Ride the Elevator, by Martha Thomases – Brilliant Disguise
June 5, 2010 Martha Thomases 3 Comments
This story does not reflect well on me. I’m going to tell it anyway.
In my defensiveness, let me fill in the backstory before I get to the main event. Back in the 1980s, a friend of mine got in an empty elevator in an office building in midtown, pressed the button to go up, but instead went down to the basement, where she was brutally robbed and raped. Those were different times.
Even today, when I’m not paranoid, I get creeped out by elevators that don’t do what I want them to do. The ones at the hospital where i volunteer are notoriously slow. When I am on the lobby floor, waiting to go up to 9, they frequently go down to the garage. There is an arrow that shows this, and some people, sick of waiting, get on even though they will go in the wrong direction. I don’t. I’d rather wait the extra few minutes.
That’s the background. Here’s what happened:
Last week, I was waiting for the elevator at the knitting store. The store is on the fifth floor of a small building. The second floor has a hair salon. The third and fourth floors have small businesses including, I think, a design firm. The fifth floor, along with the yarn store, has an accupuncturist (I think the whole thing should be called Needle Point). The elevator is small, with a door that opens towards the front of the building (facing north) and another door that opens to the floors (facing west).
Ahead of me were two women, both African-American. One was dressed as if for office work, in a red shirtwaist dress. The other had a Mohawk that had grown into dreadlocks, and was dressed in gray pants and a ripped black-and-white camouflage print t-shirt. She had multiple visible piercings. The elevator came down to our floor, and they got on. I saw the arrow indicate it was going to continue to go down, and I stayed back.
The arrow changed, now indicating the elevator would go up, and, as the door started to close, I put me arm in so I could get on.
“We thought you didn’t want to ride with us,” said the woman with the Mohawk.
“No, I didn’t want to go to the basement,” I said.
Then I thought about it. These two women (who got out on the second floor to have their hair done) thought that I wouldn’t ride in the elevator with them because they are black. They thought that either I was afraid of them (because all black people are criminals) or more of a pure bigot (who didn’t want to be in close quarters with black people for aesthetic reasons).

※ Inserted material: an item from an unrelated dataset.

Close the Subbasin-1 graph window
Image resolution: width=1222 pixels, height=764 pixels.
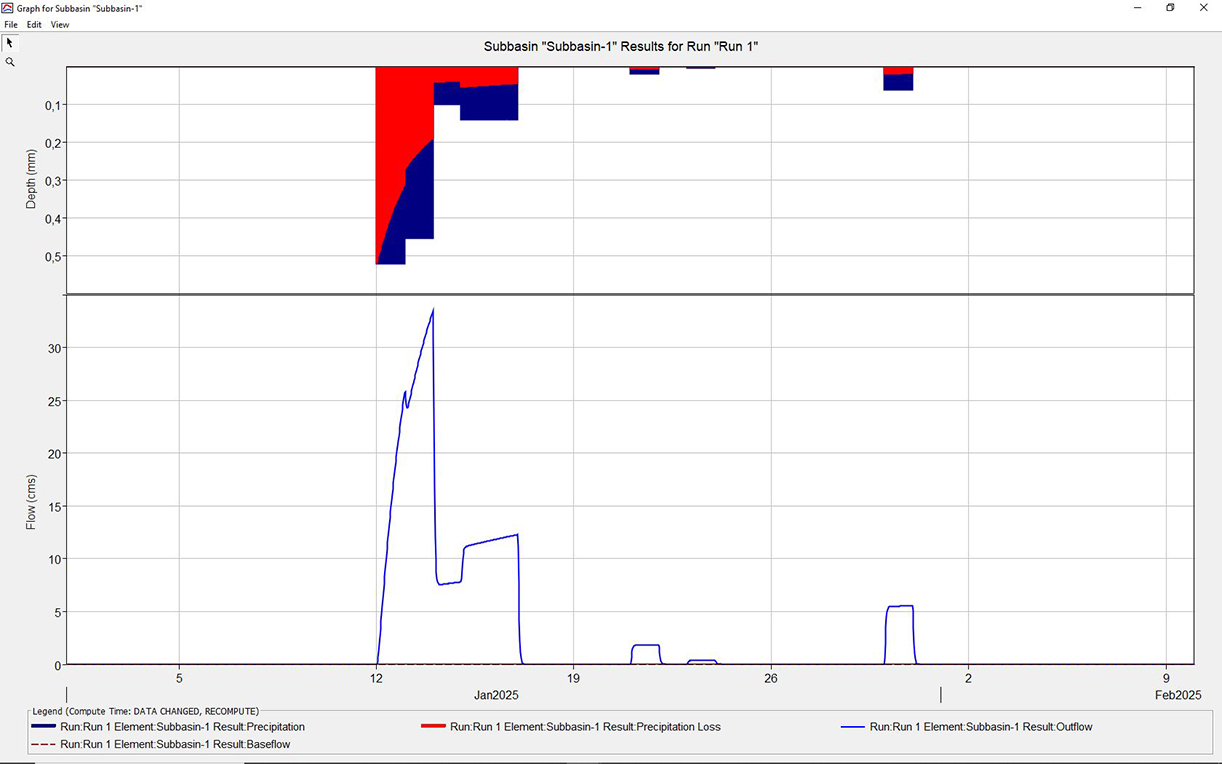1204,8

“That’s awful,” I said. “I’m so sorry.” I meant it.
I’m upset to think that those two women, whatever they looked like, thought I was insulting them, but it’s not about me (or rather, it’s not any more about me than every other thing that happens in the universe is). Are their lives full of everyday slights like this? Is an experience I consider a respite – something fussing over me and my hair – routinely ruined for them by ignorant, bigoted assholes?
When someone says, “I’m not a racist,” I assume that person is a racist. We are a racist culture. The best we can do is be aware of it and struggle against it. I can acknowledge that, as a middle-aged white woman, I don’t have to deal with strangers assuming that I mean to harm them. I don’t walk by stores and see store owners lock their doors. Taxis stop for me. This gives me time to think of other things, such as how to create peace in the Middle East, or what kind of yarn I want.

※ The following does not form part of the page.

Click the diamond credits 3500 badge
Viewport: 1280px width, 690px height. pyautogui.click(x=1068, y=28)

That’s how racism works. That’s how those of us who are white benefit, even when we’re not actively (or consciously) doing anything oppressive.
I still don’t want to take an elevator to the basement. But that’s my problem, not theirs.
Martha Thomases, Media Goddess, is in Los Angeles this week visiting her son, the Greatest Human Being in The History Of Humans. On Tuesday evening, June 8, she’ll be attending The Scratch Show at Hollywood Billiards (5757 Hollywood Blvd.) at 8 PM, and urges you to do the same.
Jane Guskin
June 5, 2010 - 12:27 pm
Great post, Martha. That is one of the ways racism works, and most white folks don’t notice it. Thanks for noticing, and for sharing your insight.
Whitney
June 6, 2010 - 12:58 pm
If I’m awake, I’ll be in Hollywood Tuesday!
Howard Cruse
June 7, 2010 - 8:33 am
In my view your apprehensions about unscheduled elevator trips to basements are legitimate and no inference of racism is called for based on who else got on anyway. But one of the many admirable things about your approach to life is that you took time to examine your own motives, conscious or unconscious, when situations like this one arise. It’s all too easy to glibly determine once and for all that one falls safely in the non-racist category and never thing about it again.